**** DATA SECTION
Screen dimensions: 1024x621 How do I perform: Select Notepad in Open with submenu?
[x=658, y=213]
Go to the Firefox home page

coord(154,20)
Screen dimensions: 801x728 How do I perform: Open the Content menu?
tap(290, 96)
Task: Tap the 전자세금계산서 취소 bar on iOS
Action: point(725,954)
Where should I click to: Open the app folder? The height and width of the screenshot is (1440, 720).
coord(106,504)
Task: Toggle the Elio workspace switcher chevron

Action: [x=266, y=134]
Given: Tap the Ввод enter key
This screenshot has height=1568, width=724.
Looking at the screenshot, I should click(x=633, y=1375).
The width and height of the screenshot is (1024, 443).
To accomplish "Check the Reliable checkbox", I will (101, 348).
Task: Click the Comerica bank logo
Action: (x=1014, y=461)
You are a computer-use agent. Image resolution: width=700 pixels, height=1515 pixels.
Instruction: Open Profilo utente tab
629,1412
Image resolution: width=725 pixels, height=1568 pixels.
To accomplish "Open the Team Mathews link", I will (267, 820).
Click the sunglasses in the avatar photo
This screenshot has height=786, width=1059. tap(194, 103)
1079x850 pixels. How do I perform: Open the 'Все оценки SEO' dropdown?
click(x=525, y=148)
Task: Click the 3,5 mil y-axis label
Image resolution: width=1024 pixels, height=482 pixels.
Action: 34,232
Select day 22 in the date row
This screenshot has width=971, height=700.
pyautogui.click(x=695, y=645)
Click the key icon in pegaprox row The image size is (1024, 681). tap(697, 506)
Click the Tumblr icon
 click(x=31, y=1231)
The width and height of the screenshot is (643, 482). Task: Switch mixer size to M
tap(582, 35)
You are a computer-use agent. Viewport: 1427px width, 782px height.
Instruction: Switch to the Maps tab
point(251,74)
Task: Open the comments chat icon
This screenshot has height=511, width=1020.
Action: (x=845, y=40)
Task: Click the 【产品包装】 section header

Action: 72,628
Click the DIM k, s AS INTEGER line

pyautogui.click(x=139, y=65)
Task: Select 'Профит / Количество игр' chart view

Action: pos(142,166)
********
■ WORK REQUEST
Each record is to be transcribed exactly and in full.

■ TASK ANSWER
Screen dimensions: 1024x621 How do I perform: Select Notepad in Open with submenu?
[x=658, y=213]
Go to the Firefox home page

coord(154,20)
Screen dimensions: 801x728 How do I perform: Open the Content menu?
tap(290, 96)
Task: Tap the 전자세금계산서 취소 bar on iOS
Action: point(725,954)
Where should I click to: Open the app folder? The height and width of the screenshot is (1440, 720).
coord(106,504)
Task: Toggle the Elio workspace switcher chevron

Action: [x=266, y=134]
Given: Tap the Ввод enter key
This screenshot has height=1568, width=724.
Looking at the screenshot, I should click(x=633, y=1375).
The width and height of the screenshot is (1024, 443).
To accomplish "Check the Reliable checkbox", I will (101, 348).
Task: Click the Comerica bank logo
Action: (x=1014, y=461)
You are a computer-use agent. Image resolution: width=700 pixels, height=1515 pixels.
Instruction: Open Profilo utente tab
629,1412
Image resolution: width=725 pixels, height=1568 pixels.
To accomplish "Open the Team Mathews link", I will (267, 820).
Click the sunglasses in the avatar photo
This screenshot has height=786, width=1059. tap(194, 103)
1079x850 pixels. How do I perform: Open the 'Все оценки SEO' dropdown?
click(x=525, y=148)
Task: Click the 3,5 mil y-axis label
Image resolution: width=1024 pixels, height=482 pixels.
Action: 34,232
Select day 22 in the date row
This screenshot has width=971, height=700.
pyautogui.click(x=695, y=645)
Click the key icon in pegaprox row The image size is (1024, 681). tap(697, 506)
Click the Tumblr icon
 click(x=31, y=1231)
The width and height of the screenshot is (643, 482). Task: Switch mixer size to M
tap(582, 35)
You are a computer-use agent. Viewport: 1427px width, 782px height.
Instruction: Switch to the Maps tab
point(251,74)
Task: Open the comments chat icon
This screenshot has height=511, width=1020.
Action: (x=845, y=40)
Task: Click the 【产品包装】 section header

Action: 72,628
Click the DIM k, s AS INTEGER line

pyautogui.click(x=139, y=65)
Task: Select 'Профит / Количество игр' chart view

Action: pos(142,166)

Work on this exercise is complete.